=== Element and text location data ===
+---+

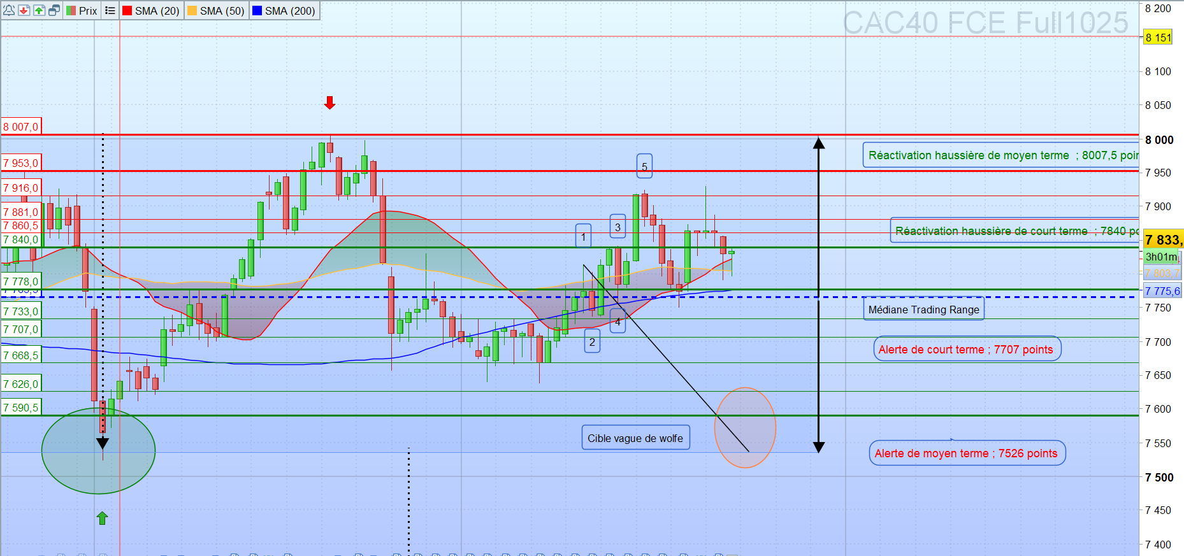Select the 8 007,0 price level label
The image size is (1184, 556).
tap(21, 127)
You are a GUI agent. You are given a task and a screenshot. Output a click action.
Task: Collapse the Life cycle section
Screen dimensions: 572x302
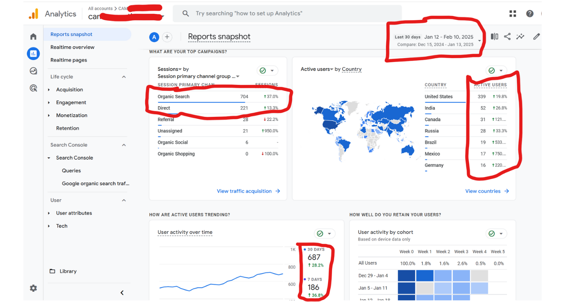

+---+

=== YOUR GOAL ===
Pick out each line in the records above that contains the word "screenshot", and copy those lines.

=== THE RESPONSE ===
You are a GUI agent. You are given a task and a screenshot. Output a click action.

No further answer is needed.